Mastering the venerable SUMPRODUCT function is a requirement for any Excel Hero.
It's one of the most useful in the roster of Microsoft Excel functions.
From
my perspective, Excel would be a very different application if the
SUMPRODUCT function had never been developed to the degree it is today.
It's an amazing function that can be marshaled to solve a dizzying array
of problems. It's an Array Function in that it operates on arrays, but
it does not need to be entered with the Control-Shift-Enter key
combination, and so it does not need the fancy parenthesis that adorn
normal Array Formulas.
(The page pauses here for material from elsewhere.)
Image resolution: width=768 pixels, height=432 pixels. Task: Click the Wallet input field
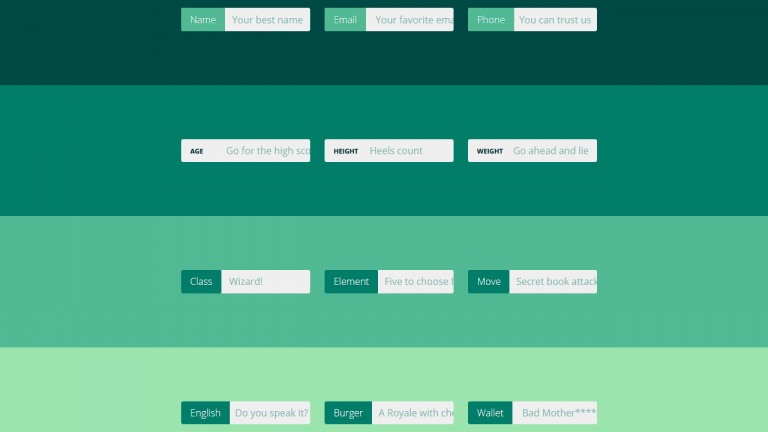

However, it is a function that works on arrays,
and is actually slightly quicker than an equivalent CSE Array Function.
One
would never guess from the innocuous name the shear power and
versatility embedded within the SUMPRODUCT function. Not only is it well
worth your time to examine this function in detail, it is quite
literally a prerequisite to honing your Excel abilities to the Excel
Hero level. Rarely do I build a model that does not make extensive use
of the SUMPRODUCT function.
From a maths
perspective, SUMPRODUCT calculates the dot product of two vectors
(arrays), but realize that it can be used with many more than
two arrays. A better name might have been the SumOfProducts function,
as this in a nutshell is what it does. Consider the following image:
Notice
that Column D is the product of the three columns to its left. Cell D2
contains the formula =A2*B2*C2 and that formula is copied down as far as
the columns go (Row 30 in this case). The entire purpose for Column D
is to get intermediary values so that we can later sum them. Cell F4
shows this final calculation. For some spreadsheets this intermediary
column approach is wanted for presentation purposes. However, sometimes
all we want is the ultimate total, the sum of all those products. And
that's exactly what the SUMPRODUCT function does. Notice the formula in
the Formula Bar. It results in the same total.
There are some points to note here.
Firstly,
notice that the arrays I've used are the entire columns (A:A, etc.).
I've done this on purpose to point out that doing so is a bad idea.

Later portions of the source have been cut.